EXERCISE DESCRIPTION: In this exercise, reproduce all the entries that follow exactly.

Pixel coordinate grounding data:
____

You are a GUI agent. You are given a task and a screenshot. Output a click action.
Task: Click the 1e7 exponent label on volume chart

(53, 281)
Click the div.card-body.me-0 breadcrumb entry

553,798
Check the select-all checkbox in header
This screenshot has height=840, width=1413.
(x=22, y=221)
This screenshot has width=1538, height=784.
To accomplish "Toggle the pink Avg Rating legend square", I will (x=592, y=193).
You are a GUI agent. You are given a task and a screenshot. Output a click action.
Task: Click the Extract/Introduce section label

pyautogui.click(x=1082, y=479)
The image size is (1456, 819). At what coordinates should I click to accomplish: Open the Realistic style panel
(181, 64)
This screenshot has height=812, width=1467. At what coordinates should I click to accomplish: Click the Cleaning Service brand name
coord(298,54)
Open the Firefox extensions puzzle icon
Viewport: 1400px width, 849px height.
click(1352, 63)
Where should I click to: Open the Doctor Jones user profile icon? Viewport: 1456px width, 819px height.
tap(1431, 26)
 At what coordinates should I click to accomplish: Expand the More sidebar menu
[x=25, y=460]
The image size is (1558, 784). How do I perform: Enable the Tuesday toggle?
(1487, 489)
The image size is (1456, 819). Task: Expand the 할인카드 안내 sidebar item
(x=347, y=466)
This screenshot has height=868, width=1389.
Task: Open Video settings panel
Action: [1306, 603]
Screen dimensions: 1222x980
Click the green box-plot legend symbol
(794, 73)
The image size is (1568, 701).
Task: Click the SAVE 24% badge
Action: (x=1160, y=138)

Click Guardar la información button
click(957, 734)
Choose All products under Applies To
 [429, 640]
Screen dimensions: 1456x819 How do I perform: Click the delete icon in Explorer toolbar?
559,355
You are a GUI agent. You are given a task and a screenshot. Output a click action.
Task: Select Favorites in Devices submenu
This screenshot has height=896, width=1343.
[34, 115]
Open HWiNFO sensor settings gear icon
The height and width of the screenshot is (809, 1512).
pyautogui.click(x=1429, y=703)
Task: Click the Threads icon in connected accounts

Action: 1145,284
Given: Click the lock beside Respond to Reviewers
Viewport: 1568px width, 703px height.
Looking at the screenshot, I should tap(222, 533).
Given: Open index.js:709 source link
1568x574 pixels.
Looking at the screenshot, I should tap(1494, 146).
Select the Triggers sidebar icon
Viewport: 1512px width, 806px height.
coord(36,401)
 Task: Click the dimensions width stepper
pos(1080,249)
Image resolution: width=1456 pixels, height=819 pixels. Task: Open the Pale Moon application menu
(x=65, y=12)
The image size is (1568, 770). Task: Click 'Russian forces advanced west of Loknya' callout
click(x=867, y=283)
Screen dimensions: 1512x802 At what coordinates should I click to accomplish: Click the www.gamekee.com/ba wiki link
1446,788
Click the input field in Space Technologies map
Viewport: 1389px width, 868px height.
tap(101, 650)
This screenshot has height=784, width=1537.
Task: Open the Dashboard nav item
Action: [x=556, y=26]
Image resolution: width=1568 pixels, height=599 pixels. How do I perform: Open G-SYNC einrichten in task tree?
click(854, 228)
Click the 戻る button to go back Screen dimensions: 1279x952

____

EXERCISE RESULT:
You are a GUI agent. You are given a task and a screenshot. Output a click action.
Task: Click the 1e7 exponent label on volume chart

(53, 281)
Click the div.card-body.me-0 breadcrumb entry

553,798
Check the select-all checkbox in header
This screenshot has height=840, width=1413.
(x=22, y=221)
This screenshot has width=1538, height=784.
To accomplish "Toggle the pink Avg Rating legend square", I will (x=592, y=193).
You are a GUI agent. You are given a task and a screenshot. Output a click action.
Task: Click the Extract/Introduce section label

pyautogui.click(x=1082, y=479)
The image size is (1456, 819). At what coordinates should I click to accomplish: Open the Realistic style panel
(181, 64)
This screenshot has height=812, width=1467. At what coordinates should I click to accomplish: Click the Cleaning Service brand name
coord(298,54)
Open the Firefox extensions puzzle icon
Viewport: 1400px width, 849px height.
click(1352, 63)
Where should I click to: Open the Doctor Jones user profile icon? Viewport: 1456px width, 819px height.
tap(1431, 26)
 At what coordinates should I click to accomplish: Expand the More sidebar menu
[x=25, y=460]
The image size is (1558, 784). How do I perform: Enable the Tuesday toggle?
(1487, 489)
The image size is (1456, 819). Task: Expand the 할인카드 안내 sidebar item
(x=347, y=466)
This screenshot has height=868, width=1389.
Task: Open Video settings panel
Action: [1306, 603]
Screen dimensions: 1222x980
Click the green box-plot legend symbol
(794, 73)
The image size is (1568, 701).
Task: Click the SAVE 24% badge
Action: (x=1160, y=138)

Click Guardar la información button
click(957, 734)
Choose All products under Applies To
 [429, 640]
Screen dimensions: 1456x819 How do I perform: Click the delete icon in Explorer toolbar?
559,355
You are a GUI agent. You are given a task and a screenshot. Output a click action.
Task: Select Favorites in Devices submenu
This screenshot has height=896, width=1343.
[34, 115]
Open HWiNFO sensor settings gear icon
The height and width of the screenshot is (809, 1512).
pyautogui.click(x=1429, y=703)
Task: Click the Threads icon in connected accounts

Action: 1145,284
Given: Click the lock beside Respond to Reviewers
Viewport: 1568px width, 703px height.
Looking at the screenshot, I should tap(222, 533).
Given: Open index.js:709 source link
1568x574 pixels.
Looking at the screenshot, I should tap(1494, 146).
Select the Triggers sidebar icon
Viewport: 1512px width, 806px height.
coord(36,401)
 Task: Click the dimensions width stepper
pos(1080,249)
Image resolution: width=1456 pixels, height=819 pixels. Task: Open the Pale Moon application menu
(x=65, y=12)
The image size is (1568, 770). Task: Click 'Russian forces advanced west of Loknya' callout
click(x=867, y=283)
Screen dimensions: 1512x802 At what coordinates should I click to accomplish: Click the www.gamekee.com/ba wiki link
1446,788
Click the input field in Space Technologies map
Viewport: 1389px width, 868px height.
tap(101, 650)
This screenshot has height=784, width=1537.
Task: Open the Dashboard nav item
Action: [x=556, y=26]
Image resolution: width=1568 pixels, height=599 pixels. How do I perform: Open G-SYNC einrichten in task tree?
click(854, 228)
Click the 戻る button to go back Screen dimensions: 1279x952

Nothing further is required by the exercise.